WASHINGTON – The deficit for the current budget year will jump to about $250 billion under Congressional Budget Office figures released Wednesday, as a weaker economy and lower corporate profits weigh on the government's fiscal ledger.
And that figure does not reflect more than $100 billion in red ink from an economic stimulus measure in the works.
"After three years of declining budget deficits, a slowing economy this year will contribute to an increase in the deficit," the CBO report said.
The figure greatly exceeds the $163 billion in red ink registered last year. Adding likely but still unapproved outlays for the wars in Iraq and Afghanistan brings its "baseline" deficit estimate of $219 billion to about $250 billion, the nonpartisan CBO said.
House Budget Committee Chairman John Spratt Jr., D-S.C., said the 2008 deficit might reach $379 billion once the costs of an upcoming economic stimulus measure under negotiation between the Bush administration and Congress are factored in.
The CBO crunches economic and budget data for lawmakers.
Unlike an increasing number of economists, CBO does not forecast a recession this year. It instead forecasts a growth rate of 1.7 percent, down from 2.2 percent real growth in the gross domestic product (GDP) last year.
"Although recent data suggest that the probability of a recession in 2008 has increased, CBO does not expect the slowdown in economic growth to be large enough to register as a recession," CBO said. The CBO economic forecast was completed last month, before a recent spike in unemployment and the release of disappointing holiday retail sales figures.
"A number of ominous economic signs have emerged since CBO finalized last month the forecast underlying today's report," Spratt said. "Today's new economic forecast thus adds to the growing evidence that the economy has weakened, and that policymakers in Washington must take action."
CBO Director Peter Orszag testified before the House Budget Committee. He warned them again that regardless of the short-term fluctuations in the deficit, the longer-term picture remains bleak due to expected spiraling costs of Medicare, Medicaid and Social Security as the Baby Boom generation retires.
"A substantial reduction in the growth of spending, a significant increase in tax revenues relative to the size of the economy, or some combination of the two will be necessary to maintain the nation's long-term fiscal stability," Orszag said.
Officially, CBO predicts the 2008 deficit at $219 billion, but that figure fails to account for at least an additional $30 billion in war costs and the likely infusion of deficit-financed economic stimulus measures such as income tax rebates, business tax breaks and help for the unemployed now under discussion on Capitol Hill and at the White House.

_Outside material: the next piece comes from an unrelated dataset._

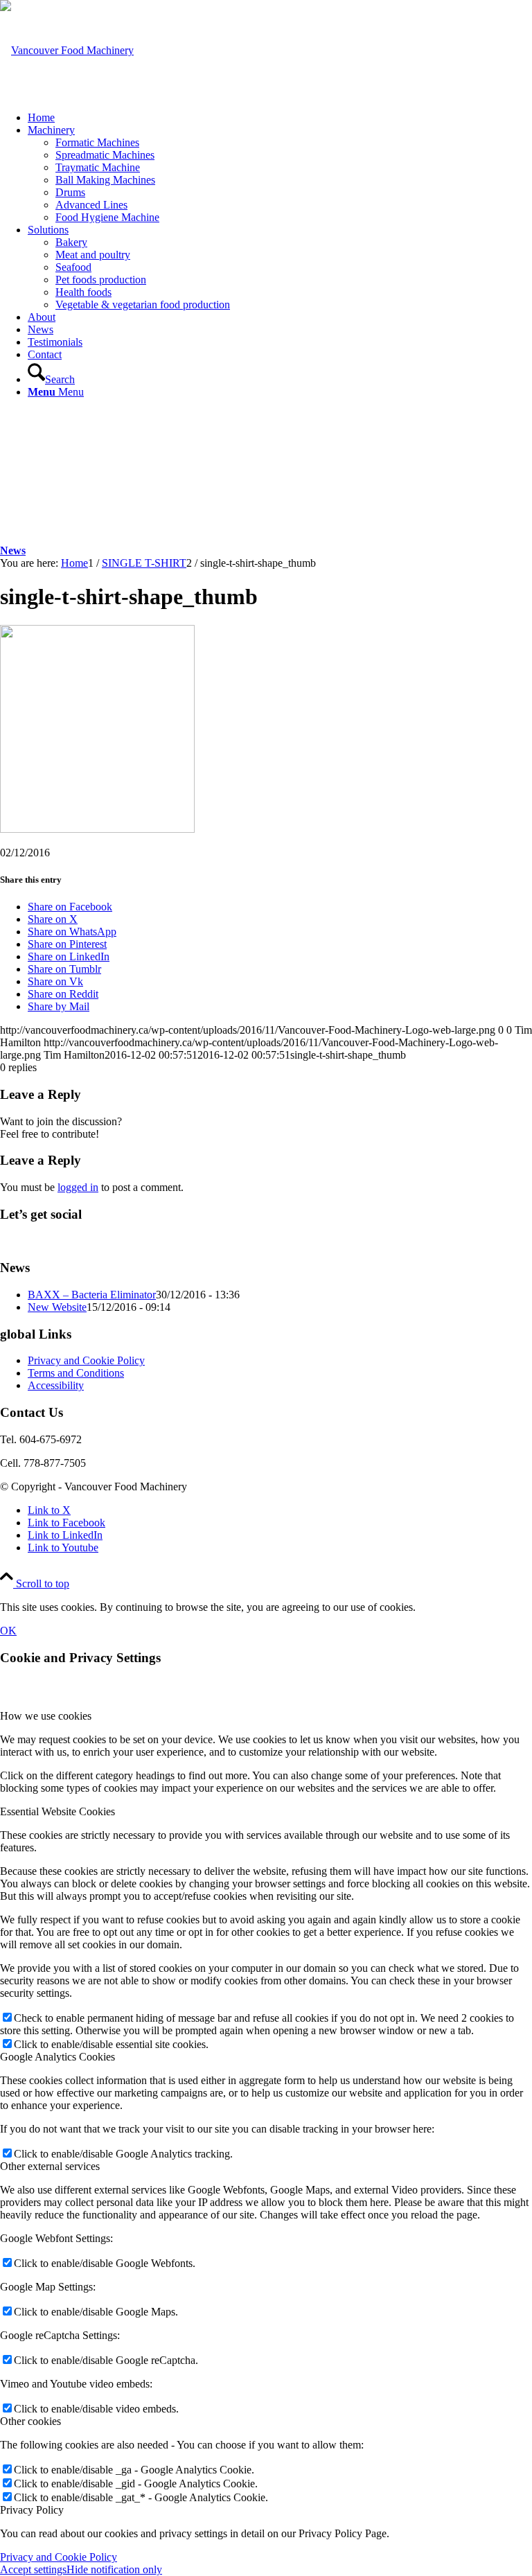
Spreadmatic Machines (104, 155)
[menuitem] (280, 118)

The deficit seems to be an afterthought as lawmakers race toward agreement with President Bush on a plan to pump perhaps $150 billion worth of deficit spending into the economy. The bulk of the plan would come as tax cuts, though Democrats are pressing for additional help for the unemployed and people on food stamps. Constituency groups in both political parties are pressing for even more, such as Democratic-sought aid to cash-strapped states and people with high heating bills.
"I am concerned that, in our rush to help, we will talk ourselves into a quick, feel-good hit today that will leave us with a bigger budgetary hangover tomorrow," said Rep. Paul Ryan of Wisconsin, top Republican on the Budget panel. "We simply cannot spend our way to prosperity ... (and) use the excuse of fiscal stimulus to push through a wish list of new spending, further worsening our budget outlook and our nation's economic future."
Most of any economic stimulus bill would be released before the Oct. 1 start of the 2009 budget year, with any benefits to the economy — and therefore federal revenues — lagging behind.
The White House is set to release its 2009 budget on Feb. 4, and Bush has promised a plan that would erase the deficit by 2012 if his policies are followed.
The 2006 deficit was $248 billion and had closed from a high of $413 billion registered in 2004.
The deficit picture remains worse than it was when Bush took office seven years ago. Then, both White House and congressional forecasters projected cumulative surpluses of $5.6 trillion over the subsequent decade.
But a revenue bubble burst, a recession and the Sept. 11, 2001, terrorist attacks adversely affected the books. Several rounds of tax cuts, including Bush's signature $1.35 trillion 2001 tax cut, also contributed to the return to deficits in 2002 after four years of budget surpluses. The national debt has risen to $9.2 trillion.
"This guy will come close to doubling the debt of the country during his period of presidency," Conrad said.